We maintain a Linux cluster environment utilizing SLURM that is suitable for sensitive data. Nodes can be purchased for this environment and a common partition spanning the entire cluster is available.
The most efficient way to get started is to first tell us about your project using our request form. You don't need to have all the details of your project worked out, just fill in what you can and we will contact you to set up an initial planning meeting.
It is important to understand and keep track of the various documents related to your data both before and after you begin working in the PRDN.
If you are analyzing existing (secondary) data about human subjects: The Campus or Health System IRB must review your research before it begins. Only the IRBs can determine if your project meets the requirements for conducting research with human subjects, approve your study activities, or declare them to be exempt from ongoing review. In general, use of secondary identifiable data will require a data use agreement with the data provider sufficient to comply with both Duke’s and the data provider’s requirements for protecting the data. That agreement will be reviewed as part of the IRB approval process.
If you are analyzing existing data that is not about human subjects but is Sensitive or Restricted by Duke's standard: Proprietary corporate data or government data are the most common examples of this data type. Various types of documentation and/or contracts may be required by the data providers. In general, use of these types of data will also require a data use agreement that is sufficient to comply with both Duke's and the data provider's requirements for protecting the data. The agreement will be signed by a Duke official (not by a PI, program manager, or other researcher).
If you are collecting your own identifiable data: The request for protocol approval requires different forms and informed consent, but the rules above still apply.
If you are using Duke Health data: While the PRDN can be used for all kinds of protected identifiable data, including PHI, Duke Health allows only de-identified Duke Health data to be transferred to the PRDN.
In all cases:
- Changes to your study or data: The project approval documentation defines the purposes for which the data can be used by approved study team members. Changes to study team membership require IRB approval and may require the approval of the data provider as well. If both the DUA and IRB protocol need to be amended, the IRB should be amended first. Before adding new research questions or new data (even data that is publicly available), you also need to obtain appropriate approvals from the IRB and secondary data provider. Data use approval is study specific, so you must obtain approval to reuse the data from your data provider for another study or to change the research questions (or add additional data) in an existing study.

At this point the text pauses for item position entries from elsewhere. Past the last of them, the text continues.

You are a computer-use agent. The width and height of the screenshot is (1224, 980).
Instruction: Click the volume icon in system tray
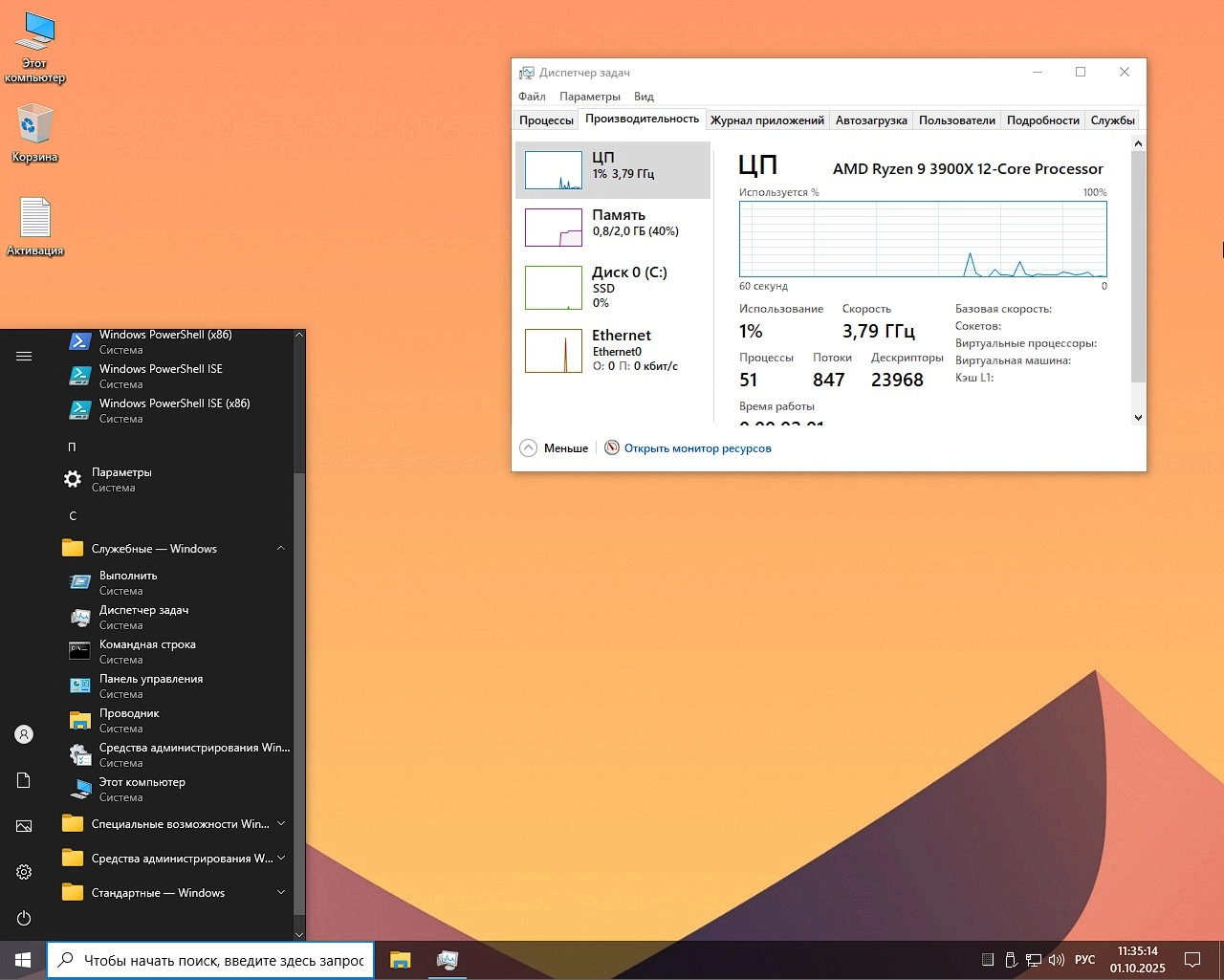(1056, 960)
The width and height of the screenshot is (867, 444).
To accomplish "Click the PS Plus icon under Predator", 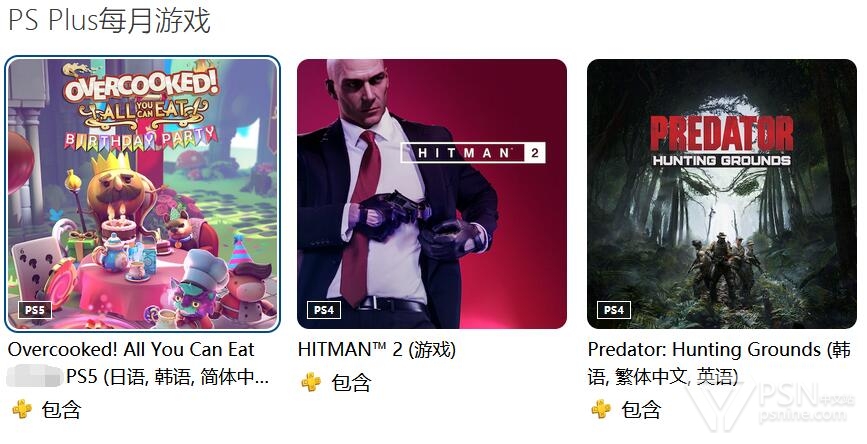I will 601,409.
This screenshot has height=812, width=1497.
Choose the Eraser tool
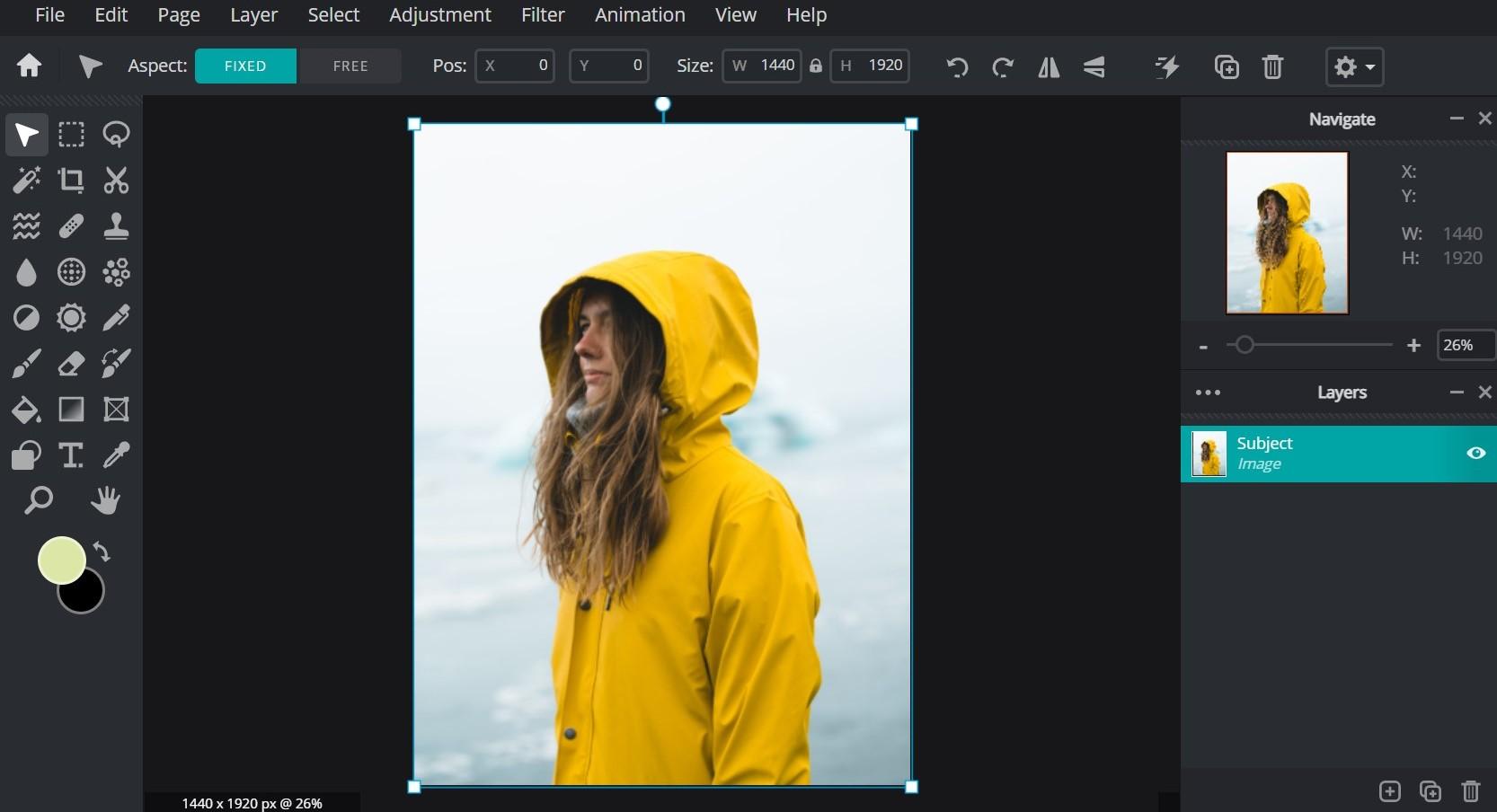[71, 364]
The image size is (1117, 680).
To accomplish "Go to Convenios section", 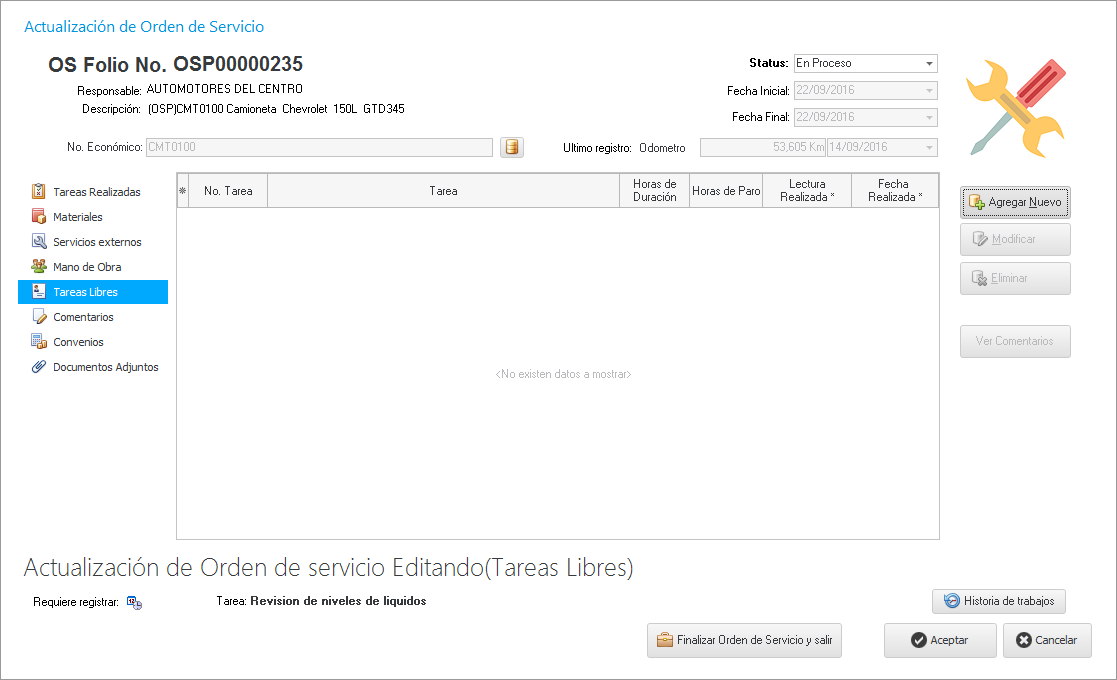I will tap(78, 342).
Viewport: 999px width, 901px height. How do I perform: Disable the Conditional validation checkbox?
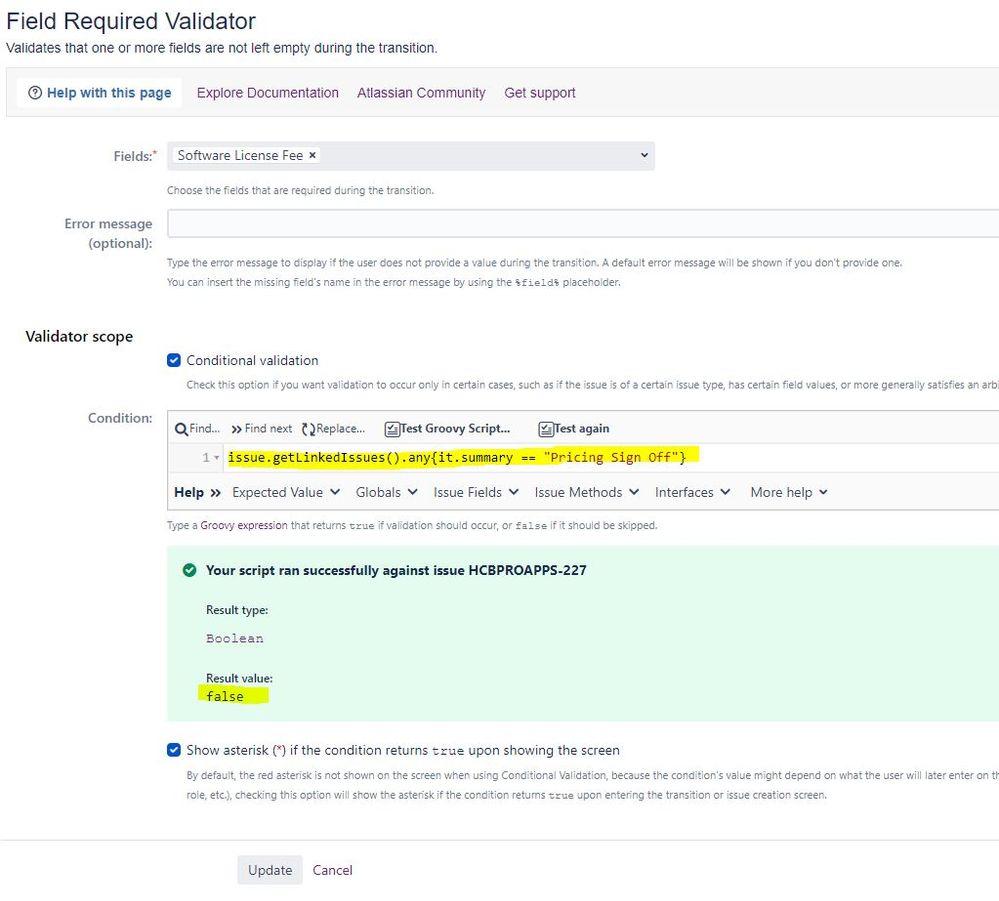click(174, 360)
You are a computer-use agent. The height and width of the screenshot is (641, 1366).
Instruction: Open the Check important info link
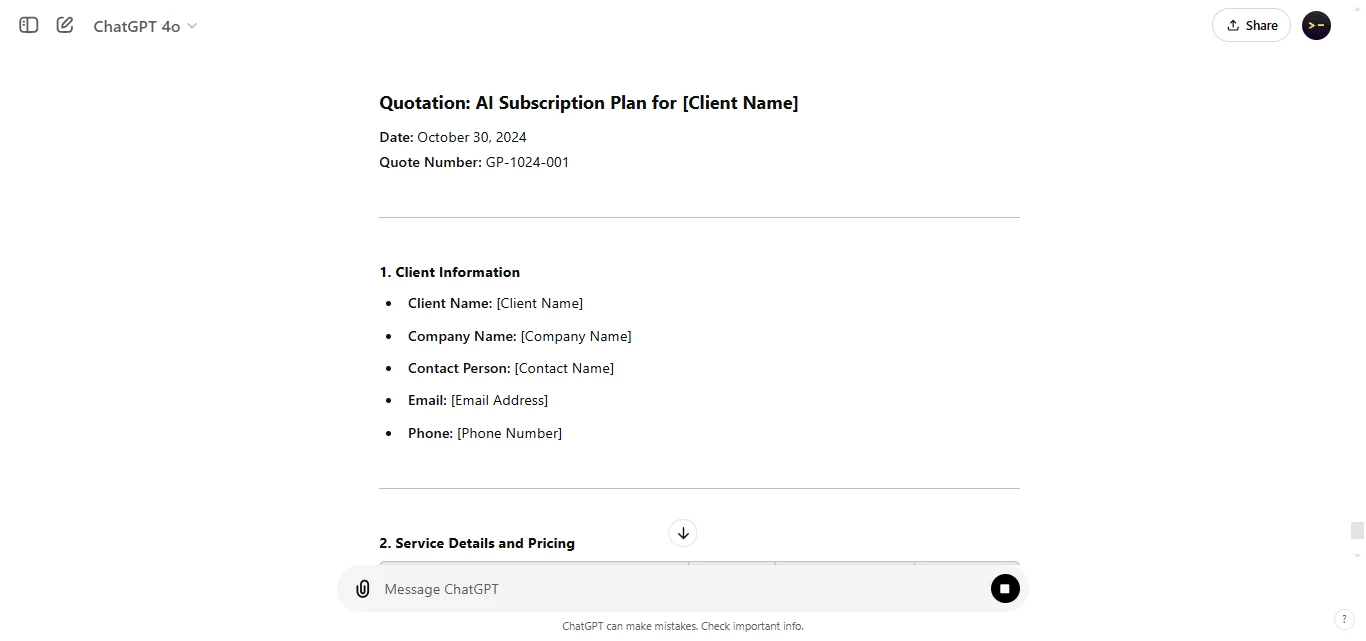[751, 625]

- Keeping documents up to date: Data stored and analyzed in the PRDN must have current approvals. DUAs may be approved for a fixed period of time or for the duration of the project. IRB approval is typically for one or two years (depends on the protocol). Renewals should be submitted 30-60 days before expiration to Campus IRB and 45-60 days for DUHS IRB. In order to maintain access to PRDN resources, send us copies of your renewals before the previous documents expire.
Actively Manage Collaboration and Dissemination
How you as the PI manage collaboration on papers and presentations depends on study requirements, team structure, your own preferences, and other factors. Establishing a required research flow process to support replication and dissemination of your results is an essential early step. For example, you might provide a controlled location (such as a Box folder) for research team members to deposit their work for your review. Configure it so that only you or select team members can remove items from that location. However you approach collaboration and dissemination, make sure that it allows you to identify and address any problems with the materials before they are submitted or presented.